WORK INSTRUCTION. Repeat only the lines below from the one containing "Decrease Throttle Bottom" through the one containing "has height=1465, width=2399.", inclusive, exactly as written.

MATERIAL TO PROCESS.
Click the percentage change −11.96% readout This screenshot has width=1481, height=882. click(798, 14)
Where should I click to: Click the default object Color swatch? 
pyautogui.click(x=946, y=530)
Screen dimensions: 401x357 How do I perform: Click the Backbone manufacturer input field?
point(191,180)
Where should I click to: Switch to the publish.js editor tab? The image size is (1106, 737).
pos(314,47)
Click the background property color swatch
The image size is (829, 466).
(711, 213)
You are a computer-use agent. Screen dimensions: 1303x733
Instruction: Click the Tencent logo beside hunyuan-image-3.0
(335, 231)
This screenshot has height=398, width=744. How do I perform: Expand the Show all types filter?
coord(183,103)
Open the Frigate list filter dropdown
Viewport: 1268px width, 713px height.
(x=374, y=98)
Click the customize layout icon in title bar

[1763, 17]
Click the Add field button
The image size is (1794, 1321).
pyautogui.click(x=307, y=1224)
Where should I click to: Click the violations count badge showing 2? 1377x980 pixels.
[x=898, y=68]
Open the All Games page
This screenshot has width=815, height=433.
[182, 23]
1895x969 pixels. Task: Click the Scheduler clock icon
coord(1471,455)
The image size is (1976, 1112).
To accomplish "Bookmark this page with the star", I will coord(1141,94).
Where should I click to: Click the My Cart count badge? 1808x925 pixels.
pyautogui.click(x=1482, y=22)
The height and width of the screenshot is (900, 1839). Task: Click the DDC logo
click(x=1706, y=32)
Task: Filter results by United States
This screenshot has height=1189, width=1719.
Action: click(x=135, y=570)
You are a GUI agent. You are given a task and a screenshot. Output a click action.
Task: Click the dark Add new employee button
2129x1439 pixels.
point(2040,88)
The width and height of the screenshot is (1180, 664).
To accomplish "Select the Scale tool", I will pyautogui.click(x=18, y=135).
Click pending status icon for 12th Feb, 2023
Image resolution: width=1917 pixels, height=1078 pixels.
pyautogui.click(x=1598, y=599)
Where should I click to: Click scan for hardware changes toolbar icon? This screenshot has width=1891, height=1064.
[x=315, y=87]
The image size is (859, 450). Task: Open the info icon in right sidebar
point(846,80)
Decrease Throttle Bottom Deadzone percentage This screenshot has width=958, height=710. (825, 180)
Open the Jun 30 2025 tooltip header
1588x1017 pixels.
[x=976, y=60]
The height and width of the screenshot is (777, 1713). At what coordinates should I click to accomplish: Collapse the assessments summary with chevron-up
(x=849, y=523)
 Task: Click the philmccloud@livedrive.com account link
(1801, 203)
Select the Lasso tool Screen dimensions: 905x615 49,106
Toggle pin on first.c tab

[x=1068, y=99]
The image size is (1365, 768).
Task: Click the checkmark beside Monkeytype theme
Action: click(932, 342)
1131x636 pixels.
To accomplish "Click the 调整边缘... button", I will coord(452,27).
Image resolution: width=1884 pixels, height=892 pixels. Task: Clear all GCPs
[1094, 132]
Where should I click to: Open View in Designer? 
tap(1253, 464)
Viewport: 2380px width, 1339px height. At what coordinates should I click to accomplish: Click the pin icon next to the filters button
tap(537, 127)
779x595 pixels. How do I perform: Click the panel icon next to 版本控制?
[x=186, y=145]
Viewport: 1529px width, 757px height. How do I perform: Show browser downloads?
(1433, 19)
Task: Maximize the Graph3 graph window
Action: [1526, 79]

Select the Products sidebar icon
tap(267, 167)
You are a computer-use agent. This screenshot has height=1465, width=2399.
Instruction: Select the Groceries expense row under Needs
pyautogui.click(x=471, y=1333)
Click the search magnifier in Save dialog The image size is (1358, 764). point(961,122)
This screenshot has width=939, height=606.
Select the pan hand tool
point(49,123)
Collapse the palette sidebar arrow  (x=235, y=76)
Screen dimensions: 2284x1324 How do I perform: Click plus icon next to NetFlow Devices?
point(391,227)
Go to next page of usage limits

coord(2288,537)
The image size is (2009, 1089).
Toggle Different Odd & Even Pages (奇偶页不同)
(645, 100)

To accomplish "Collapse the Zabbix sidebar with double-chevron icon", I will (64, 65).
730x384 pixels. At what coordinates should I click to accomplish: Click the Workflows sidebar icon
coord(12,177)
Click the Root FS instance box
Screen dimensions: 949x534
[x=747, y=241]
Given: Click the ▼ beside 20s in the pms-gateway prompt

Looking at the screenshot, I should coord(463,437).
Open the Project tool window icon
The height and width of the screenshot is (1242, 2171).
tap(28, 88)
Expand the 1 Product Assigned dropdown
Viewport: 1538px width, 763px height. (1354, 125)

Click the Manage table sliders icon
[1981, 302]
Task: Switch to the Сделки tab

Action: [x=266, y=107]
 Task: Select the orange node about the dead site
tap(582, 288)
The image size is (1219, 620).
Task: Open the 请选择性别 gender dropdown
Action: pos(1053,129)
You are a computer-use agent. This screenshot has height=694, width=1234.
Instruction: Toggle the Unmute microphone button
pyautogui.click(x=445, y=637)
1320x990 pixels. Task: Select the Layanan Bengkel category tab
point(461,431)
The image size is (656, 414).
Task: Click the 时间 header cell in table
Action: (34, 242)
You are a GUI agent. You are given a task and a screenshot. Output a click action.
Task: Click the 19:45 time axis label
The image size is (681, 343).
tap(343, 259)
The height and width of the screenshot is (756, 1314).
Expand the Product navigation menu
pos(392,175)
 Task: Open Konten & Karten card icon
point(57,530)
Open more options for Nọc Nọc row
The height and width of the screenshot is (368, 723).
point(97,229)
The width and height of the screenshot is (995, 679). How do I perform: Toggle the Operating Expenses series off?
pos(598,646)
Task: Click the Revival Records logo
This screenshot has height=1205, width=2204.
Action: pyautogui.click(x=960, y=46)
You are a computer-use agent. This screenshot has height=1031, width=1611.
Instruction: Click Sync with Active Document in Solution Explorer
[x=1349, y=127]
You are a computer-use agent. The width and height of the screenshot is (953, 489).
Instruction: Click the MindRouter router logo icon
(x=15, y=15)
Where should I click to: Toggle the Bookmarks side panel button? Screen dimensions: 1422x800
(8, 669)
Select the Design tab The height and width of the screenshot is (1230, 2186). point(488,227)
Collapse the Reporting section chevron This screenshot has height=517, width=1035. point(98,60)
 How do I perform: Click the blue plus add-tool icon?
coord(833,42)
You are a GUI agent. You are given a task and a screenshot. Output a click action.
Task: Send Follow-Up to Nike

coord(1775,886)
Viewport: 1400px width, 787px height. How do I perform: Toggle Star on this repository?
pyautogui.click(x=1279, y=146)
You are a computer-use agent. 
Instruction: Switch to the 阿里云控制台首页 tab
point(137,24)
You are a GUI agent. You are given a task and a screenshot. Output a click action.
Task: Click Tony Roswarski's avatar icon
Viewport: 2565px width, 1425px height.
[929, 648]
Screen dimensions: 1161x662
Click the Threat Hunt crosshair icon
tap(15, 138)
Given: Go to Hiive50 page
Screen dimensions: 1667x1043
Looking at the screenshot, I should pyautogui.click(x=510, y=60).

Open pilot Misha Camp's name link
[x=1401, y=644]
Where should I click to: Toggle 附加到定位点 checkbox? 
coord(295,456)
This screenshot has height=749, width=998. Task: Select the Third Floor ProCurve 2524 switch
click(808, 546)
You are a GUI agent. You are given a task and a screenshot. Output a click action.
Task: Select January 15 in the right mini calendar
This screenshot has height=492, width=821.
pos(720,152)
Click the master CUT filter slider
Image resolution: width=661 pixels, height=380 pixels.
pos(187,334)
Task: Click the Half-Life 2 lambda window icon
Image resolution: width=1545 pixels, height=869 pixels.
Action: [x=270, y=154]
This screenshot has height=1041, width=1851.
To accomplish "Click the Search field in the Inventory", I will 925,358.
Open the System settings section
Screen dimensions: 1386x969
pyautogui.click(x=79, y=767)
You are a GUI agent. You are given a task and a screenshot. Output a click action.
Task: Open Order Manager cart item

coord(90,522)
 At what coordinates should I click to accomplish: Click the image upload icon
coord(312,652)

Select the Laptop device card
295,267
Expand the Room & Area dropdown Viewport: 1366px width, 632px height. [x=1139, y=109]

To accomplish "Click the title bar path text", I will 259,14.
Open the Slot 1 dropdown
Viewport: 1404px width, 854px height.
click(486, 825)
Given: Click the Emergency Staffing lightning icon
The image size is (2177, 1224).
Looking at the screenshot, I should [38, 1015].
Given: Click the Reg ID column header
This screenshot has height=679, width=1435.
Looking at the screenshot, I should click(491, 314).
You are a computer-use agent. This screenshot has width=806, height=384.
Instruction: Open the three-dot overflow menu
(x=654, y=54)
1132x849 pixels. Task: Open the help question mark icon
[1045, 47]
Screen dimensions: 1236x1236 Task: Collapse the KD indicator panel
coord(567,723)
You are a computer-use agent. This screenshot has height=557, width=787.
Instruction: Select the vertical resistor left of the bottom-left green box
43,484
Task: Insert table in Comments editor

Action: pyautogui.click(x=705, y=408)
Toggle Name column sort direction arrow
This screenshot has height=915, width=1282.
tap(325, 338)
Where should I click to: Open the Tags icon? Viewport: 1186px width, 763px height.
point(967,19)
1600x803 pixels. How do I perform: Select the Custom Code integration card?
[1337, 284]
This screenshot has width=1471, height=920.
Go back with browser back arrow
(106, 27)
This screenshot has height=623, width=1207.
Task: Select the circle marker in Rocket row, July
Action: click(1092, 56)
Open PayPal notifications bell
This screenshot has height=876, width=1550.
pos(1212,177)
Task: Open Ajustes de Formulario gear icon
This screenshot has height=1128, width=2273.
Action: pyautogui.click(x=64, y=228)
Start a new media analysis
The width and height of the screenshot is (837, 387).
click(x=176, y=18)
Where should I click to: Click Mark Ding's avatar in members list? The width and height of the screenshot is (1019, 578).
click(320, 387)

SOLVED EXERCISE.
Decrease Throttle Bottom Deadzone percentage This screenshot has width=958, height=710. (825, 180)
Open the Jun 30 2025 tooltip header
1588x1017 pixels.
[x=976, y=60]
The height and width of the screenshot is (777, 1713). At what coordinates should I click to accomplish: Collapse the assessments summary with chevron-up
(x=849, y=523)
 Task: Click the philmccloud@livedrive.com account link
(1801, 203)
Select the Lasso tool Screen dimensions: 905x615 49,106
Toggle pin on first.c tab

[x=1068, y=99]
The image size is (1365, 768).
Task: Click the checkmark beside Monkeytype theme
Action: click(932, 342)
1131x636 pixels.
To accomplish "Click the 调整边缘... button", I will coord(452,27).
Image resolution: width=1884 pixels, height=892 pixels. Task: Clear all GCPs
[1094, 132]
Where should I click to: Open View in Designer? 
tap(1253, 464)
Viewport: 2380px width, 1339px height. At what coordinates should I click to accomplish: Click the pin icon next to the filters button
tap(537, 127)
779x595 pixels. How do I perform: Click the panel icon next to 版本控制?
[x=186, y=145]
Viewport: 1529px width, 757px height. How do I perform: Show browser downloads?
(1433, 19)
Task: Maximize the Graph3 graph window
Action: [1526, 79]

Select the Products sidebar icon
tap(267, 167)
You are a computer-use agent. This screenshot has height=1465, width=2399.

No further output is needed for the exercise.